Archaeologists, in particular, have found considerable potential in world-system theory, but have been dissatisfied with the results (Hall and Chase-Dunn 1993). All have recognized, to some degree, that world-system theory cannot be applied wholesale to precapitalist settings. Pailes and Whitecotton (1975, 1979) were the first to modify world-system theory for use in precapitalist settings. Jane Schneider (1977) wrote one of the most insightful critiques of early world-system theory, questioning Wallerstein's emphasis on bulk to the neglect of luxury goods. Blanton and Feinman (1984) and Santley and Alexander (1992) have also made important critical statements.

Much of this work is directed not only at understanding precapitalist intersocietal interactions but also at improved understanding of social evolution. The value of a world-system perspective on social evolution bears closer discussion.

Stored records:
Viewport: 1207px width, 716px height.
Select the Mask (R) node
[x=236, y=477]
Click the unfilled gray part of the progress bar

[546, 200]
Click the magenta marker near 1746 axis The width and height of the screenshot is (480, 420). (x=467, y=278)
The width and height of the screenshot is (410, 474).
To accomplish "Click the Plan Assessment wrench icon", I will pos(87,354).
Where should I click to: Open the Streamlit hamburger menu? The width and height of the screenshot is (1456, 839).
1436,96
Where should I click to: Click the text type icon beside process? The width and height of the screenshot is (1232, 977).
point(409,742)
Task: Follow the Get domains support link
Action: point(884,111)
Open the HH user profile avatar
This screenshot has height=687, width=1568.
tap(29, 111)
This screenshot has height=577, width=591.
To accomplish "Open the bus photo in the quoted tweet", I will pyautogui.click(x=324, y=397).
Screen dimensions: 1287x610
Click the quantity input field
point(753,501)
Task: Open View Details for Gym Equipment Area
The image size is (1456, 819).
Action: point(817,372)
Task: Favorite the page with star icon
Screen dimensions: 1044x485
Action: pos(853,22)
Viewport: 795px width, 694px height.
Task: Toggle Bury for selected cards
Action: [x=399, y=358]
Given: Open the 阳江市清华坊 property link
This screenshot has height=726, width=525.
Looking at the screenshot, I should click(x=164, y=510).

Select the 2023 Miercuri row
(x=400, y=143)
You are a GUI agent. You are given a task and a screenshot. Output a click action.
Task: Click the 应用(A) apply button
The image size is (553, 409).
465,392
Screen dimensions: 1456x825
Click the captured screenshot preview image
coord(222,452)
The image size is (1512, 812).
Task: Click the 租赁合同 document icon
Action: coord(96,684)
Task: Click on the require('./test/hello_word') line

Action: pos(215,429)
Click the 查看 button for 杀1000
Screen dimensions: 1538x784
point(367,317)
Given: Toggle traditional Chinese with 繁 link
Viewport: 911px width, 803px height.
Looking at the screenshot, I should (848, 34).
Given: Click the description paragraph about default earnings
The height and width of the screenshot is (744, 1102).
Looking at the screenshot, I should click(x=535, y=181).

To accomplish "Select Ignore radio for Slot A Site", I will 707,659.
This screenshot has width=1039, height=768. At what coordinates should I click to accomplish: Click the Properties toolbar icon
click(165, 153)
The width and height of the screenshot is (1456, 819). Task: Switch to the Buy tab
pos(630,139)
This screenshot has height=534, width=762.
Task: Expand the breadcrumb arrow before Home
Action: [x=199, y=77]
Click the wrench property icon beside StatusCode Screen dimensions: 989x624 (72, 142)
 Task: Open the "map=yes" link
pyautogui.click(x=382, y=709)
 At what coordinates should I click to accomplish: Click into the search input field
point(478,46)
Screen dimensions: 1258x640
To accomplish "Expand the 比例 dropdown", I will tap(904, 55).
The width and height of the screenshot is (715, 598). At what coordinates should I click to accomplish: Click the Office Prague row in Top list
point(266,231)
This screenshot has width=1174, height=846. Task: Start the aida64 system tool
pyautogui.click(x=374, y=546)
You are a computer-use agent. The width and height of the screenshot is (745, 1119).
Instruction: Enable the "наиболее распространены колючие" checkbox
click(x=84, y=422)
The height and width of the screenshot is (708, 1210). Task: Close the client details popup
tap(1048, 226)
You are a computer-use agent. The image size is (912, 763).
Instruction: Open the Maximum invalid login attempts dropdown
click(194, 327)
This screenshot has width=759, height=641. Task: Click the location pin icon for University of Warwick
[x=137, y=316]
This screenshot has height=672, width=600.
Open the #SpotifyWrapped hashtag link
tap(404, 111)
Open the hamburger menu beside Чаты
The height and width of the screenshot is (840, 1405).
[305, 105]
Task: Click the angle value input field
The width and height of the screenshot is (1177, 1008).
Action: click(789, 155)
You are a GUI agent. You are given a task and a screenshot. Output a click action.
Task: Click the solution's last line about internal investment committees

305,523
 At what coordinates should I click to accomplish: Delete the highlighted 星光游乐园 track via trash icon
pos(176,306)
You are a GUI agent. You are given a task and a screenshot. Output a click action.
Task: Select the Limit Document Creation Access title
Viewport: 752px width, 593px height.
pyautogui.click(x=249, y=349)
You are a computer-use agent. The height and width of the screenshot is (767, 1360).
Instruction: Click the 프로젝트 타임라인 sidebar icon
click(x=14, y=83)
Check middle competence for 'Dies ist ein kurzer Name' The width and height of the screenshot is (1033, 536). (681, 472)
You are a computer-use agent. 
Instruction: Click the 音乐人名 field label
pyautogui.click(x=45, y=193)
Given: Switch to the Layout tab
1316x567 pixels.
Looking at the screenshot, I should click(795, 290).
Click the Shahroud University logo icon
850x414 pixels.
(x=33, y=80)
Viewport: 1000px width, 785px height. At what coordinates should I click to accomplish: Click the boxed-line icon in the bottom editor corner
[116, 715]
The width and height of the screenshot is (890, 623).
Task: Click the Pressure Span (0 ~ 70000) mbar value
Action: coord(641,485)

◆ TO-DO LIST
**a.** In the passage on world-system theory, who were the first to modify that theory for precapitalist settings?
**b.** List every cited work in the passage on world-system theory, giving the authors and year or years as shown.
The records come from a different source than the text.

◆ TASK-BY-TASK ANSWERS
**a.** Pailes and Whitecotton (1975, 1979).

**b.**
- Hall and Chase-Dunn 1993
- Pailes and Whitecotton 1975, 1979
- Jane Schneider 1977
- Blanton and Feinman 1984
- Santley and Alexander 1992